Uitspraken
Zoekresultaat - inzien document
ECLI:NL:HR:2016:2933
- Instantie
- Hoge Raad
- Datum uitspraak
- 23-12-2016
- Datum publicatie
- 23-12-2016
- Zaaknummer
-
16/02178
- Formele relaties
-
In cassatie op : ECLI:NL:GHSHE:2016:1887
- Rechtsgebieden
-
Belastingrecht
- Bijzondere kenmerken
-
Cassatie
Artikel 80a RO-zaken
- Inhoudsindicatie
-
HR: art. 80a RO.
- Vindplaatsen
-
Rechtspraak.nl
V-N Vandaag 2017/33
FutD 2016-3156
- Verrijkte uitspraak
Uitspraak
23 december 2016
nr. 16/02178
Arrest
gewezen op het beroep in cassatie van [X] te [Z] (hierna: belanghebbende) tegen de uitspraak van het Gerechtshof ’s-Hertogenbosch van 13 mei 2016, nr. 15/00021, betreffende de aan belanghebbende voor het jaar 2013 opgelegde aanslag in de waterschapsheffingen.

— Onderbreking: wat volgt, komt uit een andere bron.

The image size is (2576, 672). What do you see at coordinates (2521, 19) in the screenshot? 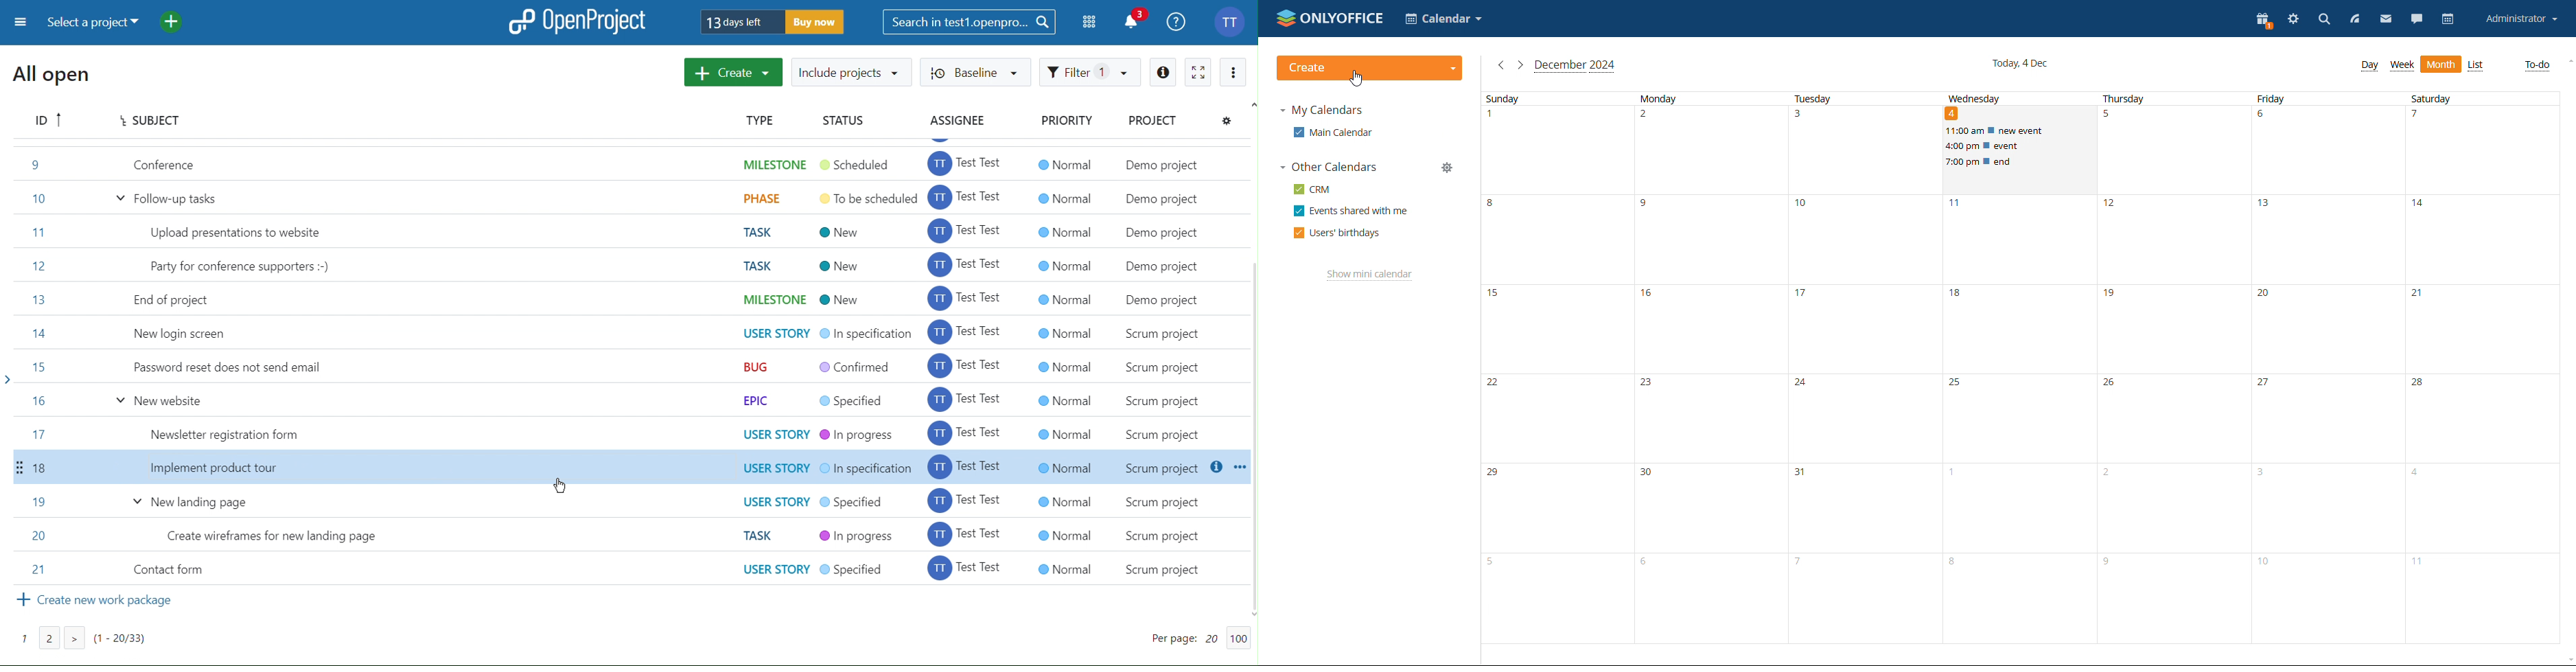
I see `account` at bounding box center [2521, 19].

1 Beoordeling van de ontvankelijkheid van het beroep in cassatie
De Hoge Raad is van oordeel dat de aangevoerde klachten geen behandeling in cassatie rechtvaardigen omdat de partij die het cassatieberoep heeft ingesteld klaarblijkelijk onvoldoende belang heeft bij het cassatieberoep dan wel omdat de klachten klaarblijkelijk niet tot cassatie kunnen leiden.
De Hoge Raad zal daarom – gezien artikel 80a van de Wet op de rechterlijke organisatie en gehoord de Procureur-Generaal – het beroep in cassatie niet‑ontvankelijk verklaren.
2 Beslissing
De Hoge Raad verklaart het beroep in cassatie niet‑ontvankelijk.
Dit arrest is gewezen door de raadsheer C. Schaap als voorzitter, en de raadsheren Th. Groeneveld en J. Wortel, in tegenwoordigheid van de waarnemend griffier F. Treuren, en in het openbaar uitgesproken op 23 december 2016.